Question about frequency values in builds files

I have a question about the seasonal-flu builds of nextflu. I thought the “frequency” column in the output file builds/<build_name>//forecast_.tsv is actually the frequency estimate of a tip/strain at the current timepoint. And the sums of those values across different groupings(haplotype, subclade, lbi value ranges) is also what would be shown in the auspice visualization for that timepoint.
Are my assumptions correct or did I misinterpret things?

@adalisan Your assumptions are generally correct! The forecasts TSV depends on the tip frequencies JSON that you see visualized in Auspice, but there is a forecast-specific change to the frequencies in the data flow between the frequencies JSON and the forecasts TSV. The main steps are:

  1. The workflow converts frequencies JSON to TSV. During this process, tips with frequency <0.00001 get set to 0 and all frequencies get renormalized to sum to 1. This is the main reason you would see a difference between the frequency column of the forecast TSV and what appears in Auspice. This renormalization minimizes the number and effect of very low frequency sequences on the forecasts.
  2. The frequencies TSV gets joined with other node data and ends up in the tip attributes TSV
  3. The forecast tips rule uses frequency per strain from tip attributes table to make the forecast TSV table.
  4. All tips with nonzero frequencies at the forecast timepoint get records in the forecast TSV.
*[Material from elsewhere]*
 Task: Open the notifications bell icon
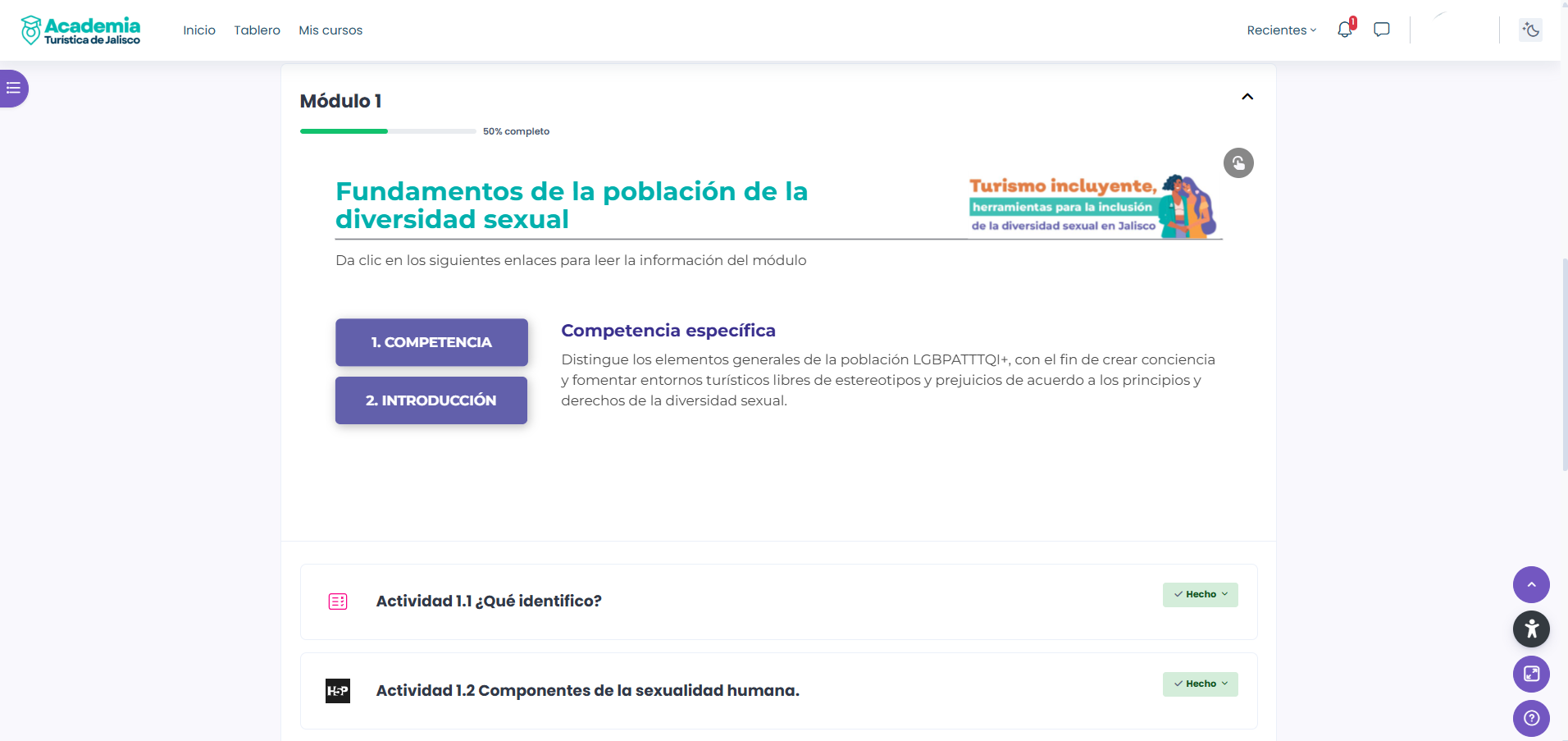pyautogui.click(x=1344, y=30)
Which forecast models are you running? Let me know if you have other questions or issues with this part of the workflow. As far as I know, I’m the only person who regularly uses it, so any feedback to improve it would be great. :slight_smile:

Thank you for your quick reply. I am currently running ne_star+lbi forecast model for H3N2, as working with HI titer data is a bit tricky at the moment. This is limiting for h1n1 and B/Victoria subtypes, so eventually I will need to use HI titer models.

1 Like

Cool! We do have non-epitope sites defined for H1N1pdm based on the Caton et al. 1982 definition of epitopes. Coordinates in that non-epitope file are the inverse of the “epitope” sites file which we sourced from Table S1 of Igarashi et al. 2010.